* start *

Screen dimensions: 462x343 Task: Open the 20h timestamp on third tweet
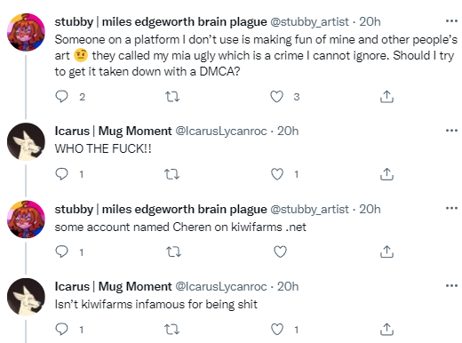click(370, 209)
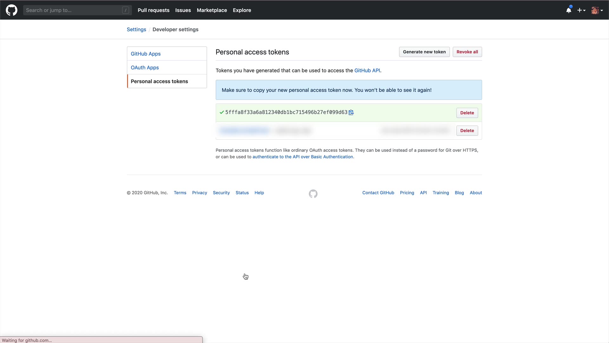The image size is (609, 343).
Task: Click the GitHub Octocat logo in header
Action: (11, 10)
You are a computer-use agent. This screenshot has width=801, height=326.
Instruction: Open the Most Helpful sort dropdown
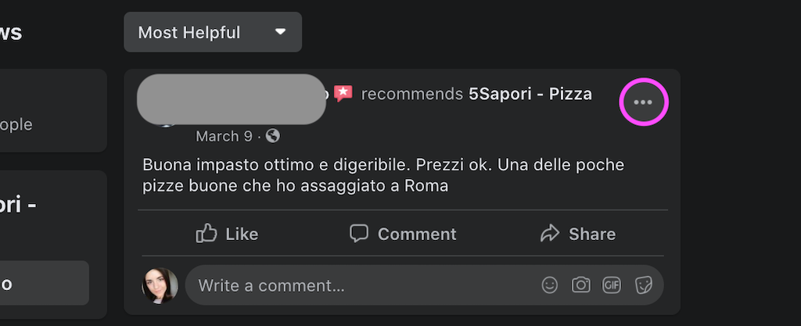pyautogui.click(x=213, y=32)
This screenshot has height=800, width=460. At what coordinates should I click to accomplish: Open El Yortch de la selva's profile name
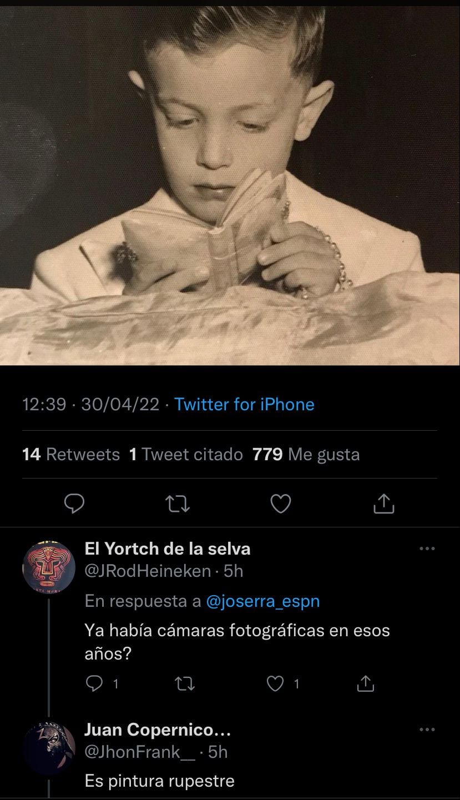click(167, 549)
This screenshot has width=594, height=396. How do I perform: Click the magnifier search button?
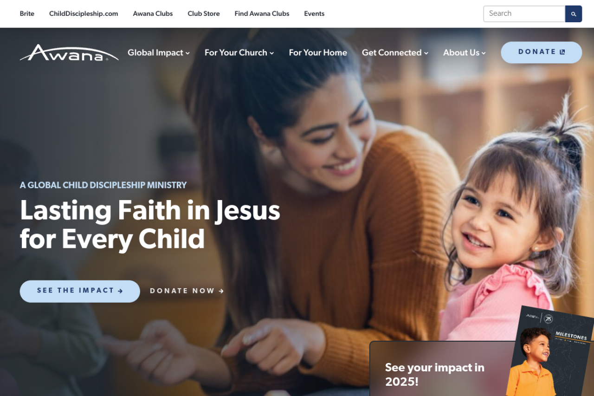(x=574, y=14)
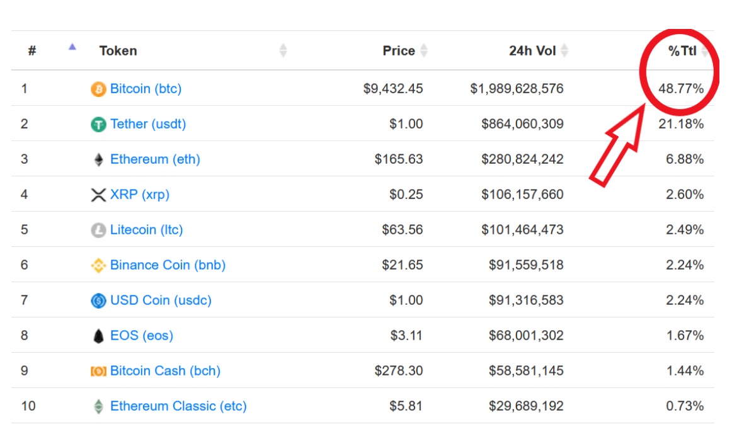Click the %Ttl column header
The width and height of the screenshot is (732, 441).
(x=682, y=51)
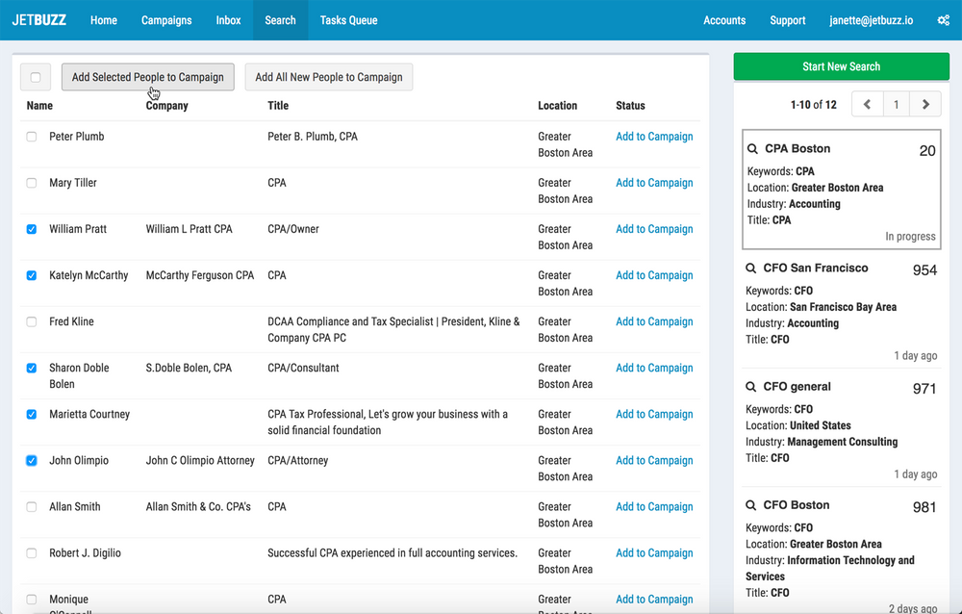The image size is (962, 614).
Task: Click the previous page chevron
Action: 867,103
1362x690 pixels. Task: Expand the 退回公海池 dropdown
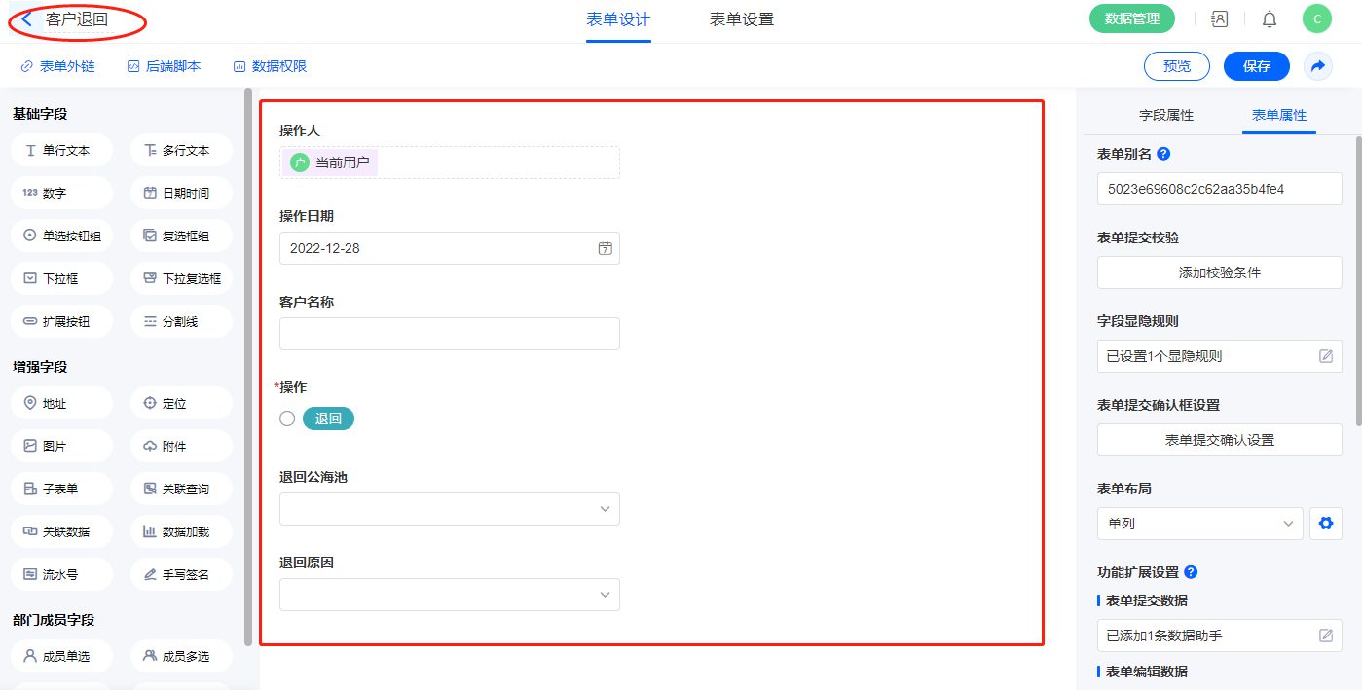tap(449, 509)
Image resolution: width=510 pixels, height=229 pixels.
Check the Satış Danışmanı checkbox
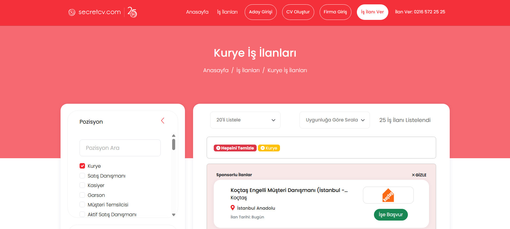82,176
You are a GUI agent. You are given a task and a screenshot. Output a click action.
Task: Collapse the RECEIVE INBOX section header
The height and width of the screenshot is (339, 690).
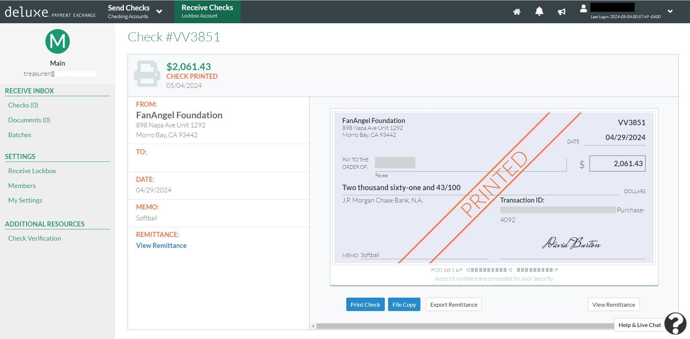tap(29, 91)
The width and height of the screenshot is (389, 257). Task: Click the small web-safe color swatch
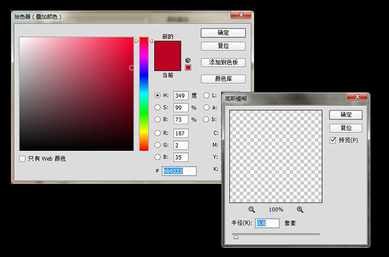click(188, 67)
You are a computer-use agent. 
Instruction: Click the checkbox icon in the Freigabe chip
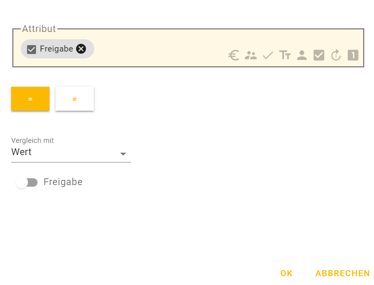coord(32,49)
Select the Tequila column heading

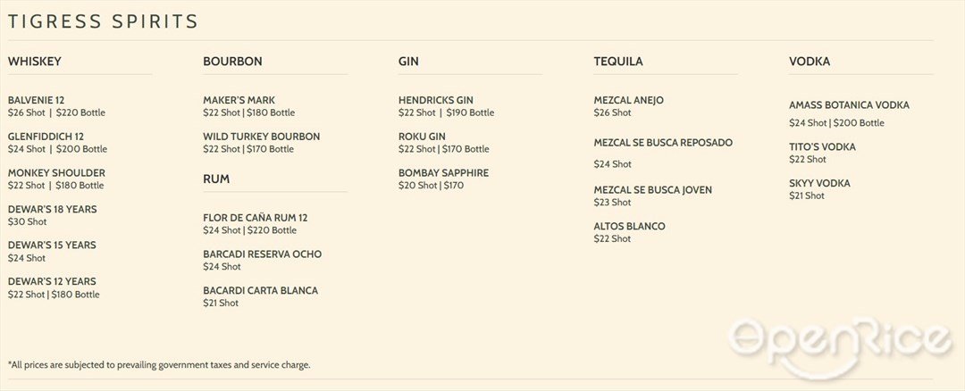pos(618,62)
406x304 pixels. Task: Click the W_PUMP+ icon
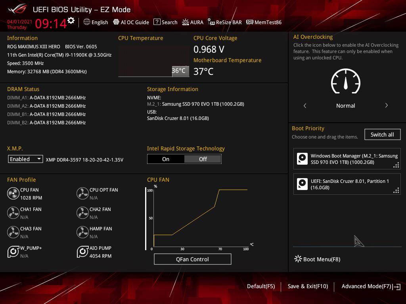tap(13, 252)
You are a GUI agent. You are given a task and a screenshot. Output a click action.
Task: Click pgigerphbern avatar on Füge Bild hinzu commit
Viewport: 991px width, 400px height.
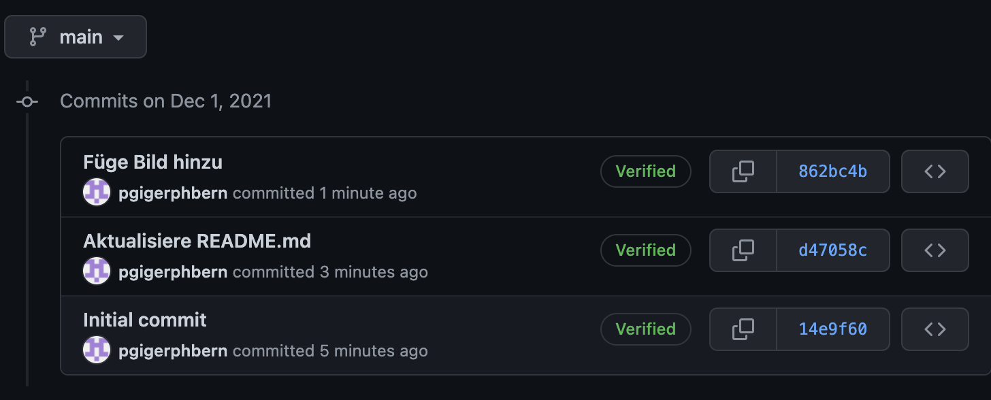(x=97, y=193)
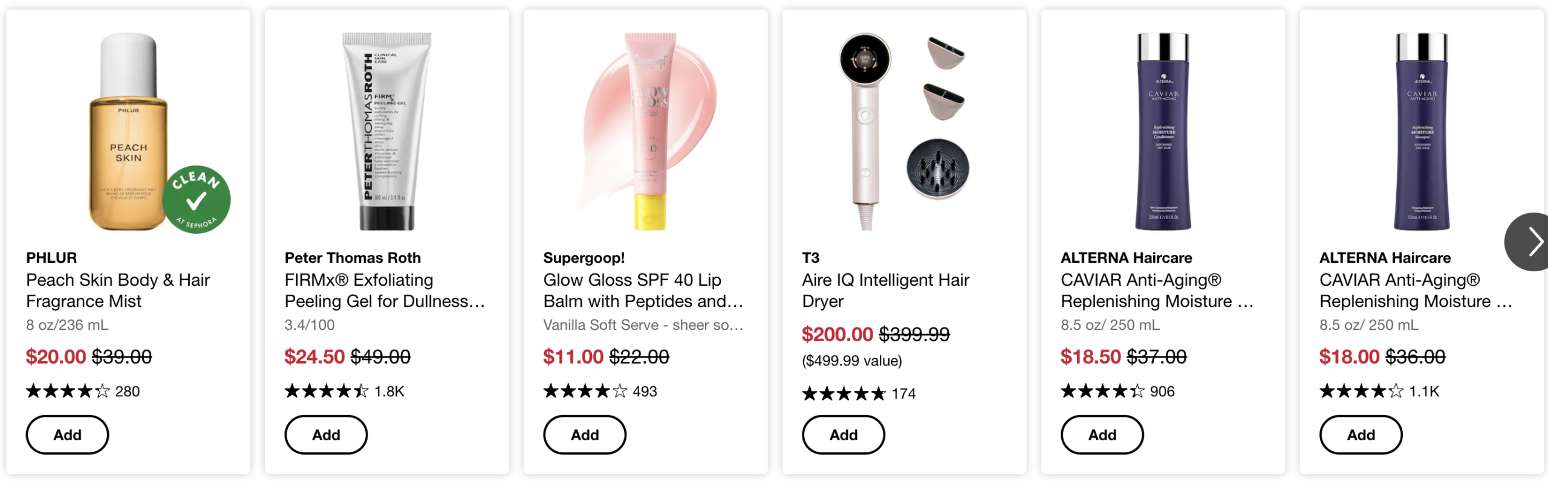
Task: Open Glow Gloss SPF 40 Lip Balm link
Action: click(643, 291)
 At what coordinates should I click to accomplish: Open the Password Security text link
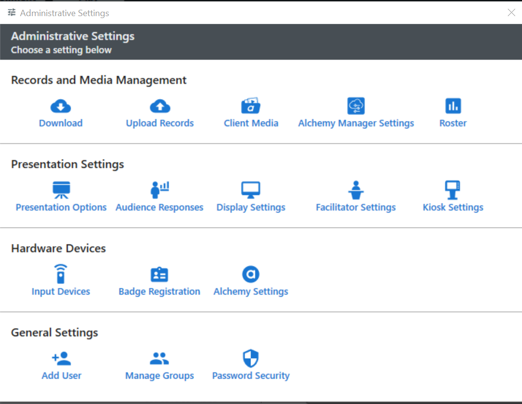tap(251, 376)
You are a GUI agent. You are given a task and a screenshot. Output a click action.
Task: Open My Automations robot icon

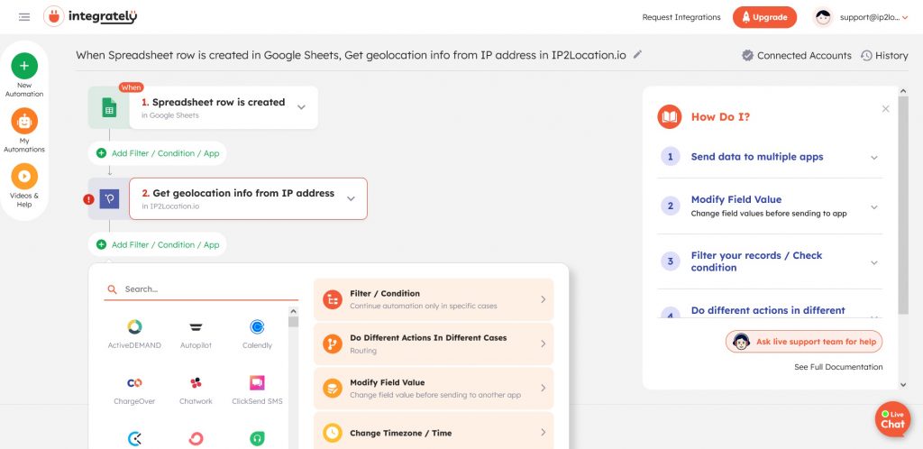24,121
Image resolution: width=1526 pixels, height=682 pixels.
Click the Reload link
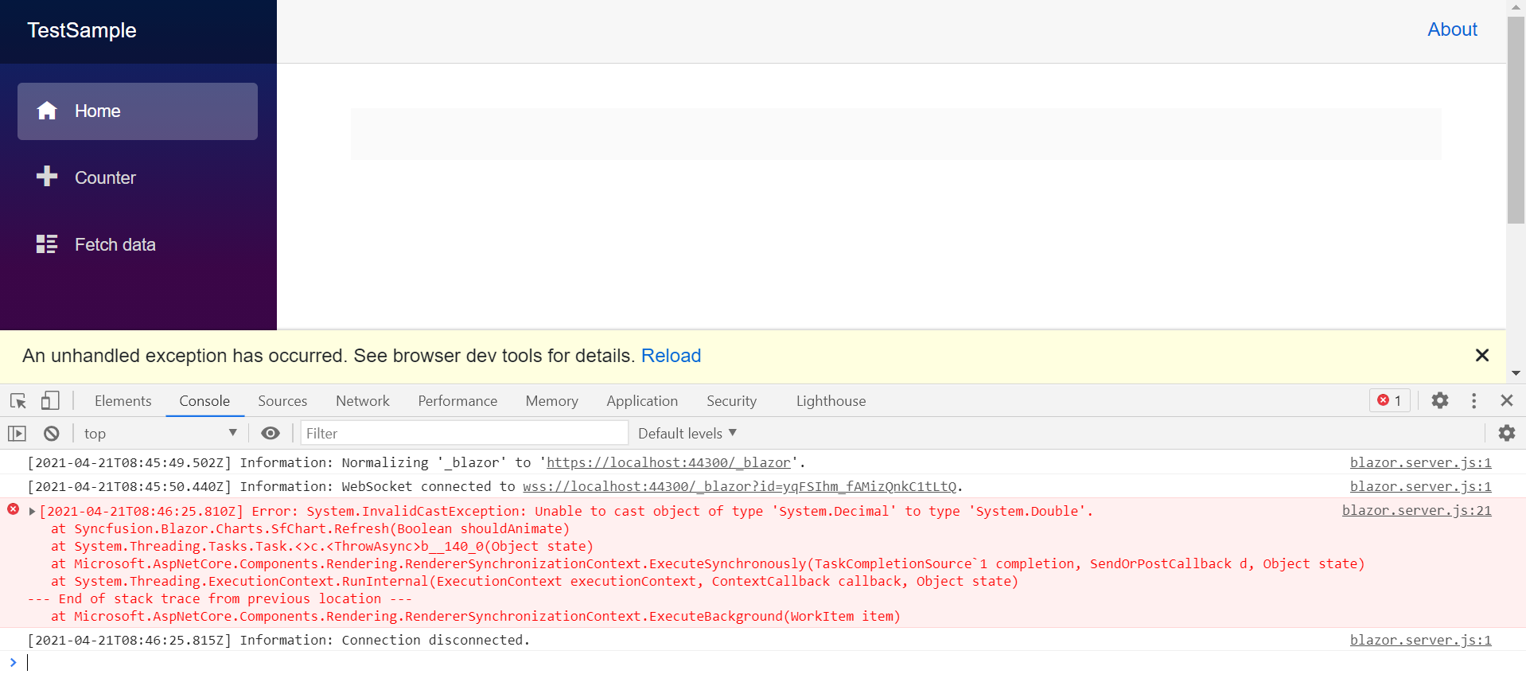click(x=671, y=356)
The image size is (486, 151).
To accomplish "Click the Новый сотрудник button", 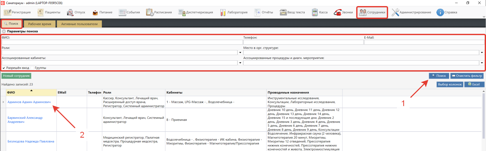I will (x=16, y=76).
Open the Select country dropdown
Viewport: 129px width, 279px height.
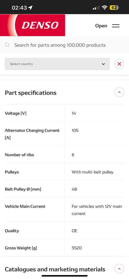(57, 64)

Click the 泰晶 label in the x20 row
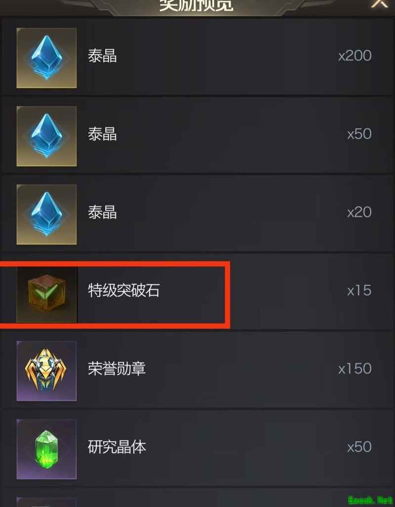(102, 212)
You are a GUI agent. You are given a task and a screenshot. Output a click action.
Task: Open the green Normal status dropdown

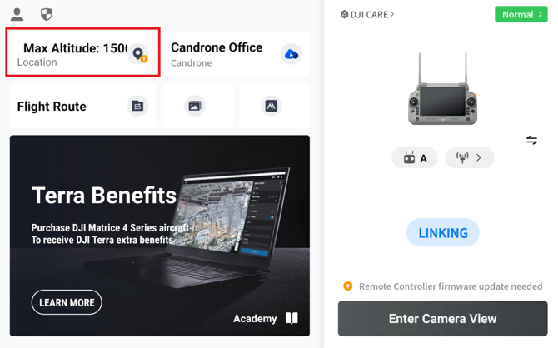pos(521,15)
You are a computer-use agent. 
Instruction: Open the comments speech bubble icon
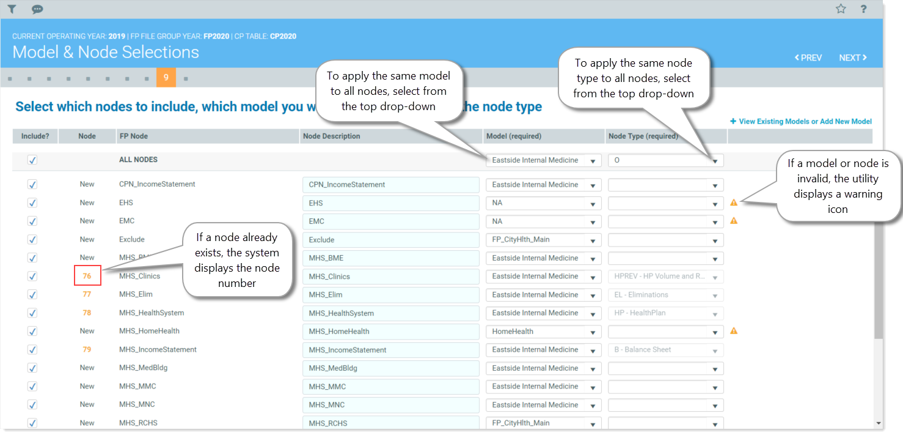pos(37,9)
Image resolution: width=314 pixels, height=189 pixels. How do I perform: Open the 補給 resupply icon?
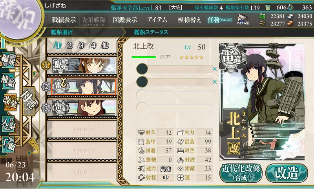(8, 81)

* end *

◆ What is expected ◆
Echo the rows word for word, from the first line through the line containing "click(167, 549)", both ends included. Leave the pictures out of your answer.

◆ Response below ◆
Screen dimensions: 462x343 Task: Open the 20h timestamp on third tweet
click(370, 209)
The image size is (609, 343).
Task: Click the GitHub Octocat logo in header
Action: (11, 10)
You are a computer-use agent. This screenshot has width=801, height=326.
Instruction: Open the Most Helpful sort dropdown
pyautogui.click(x=213, y=32)
This screenshot has height=800, width=460. At what coordinates should I click to accomplish: Open El Yortch de la selva's profile name
click(167, 549)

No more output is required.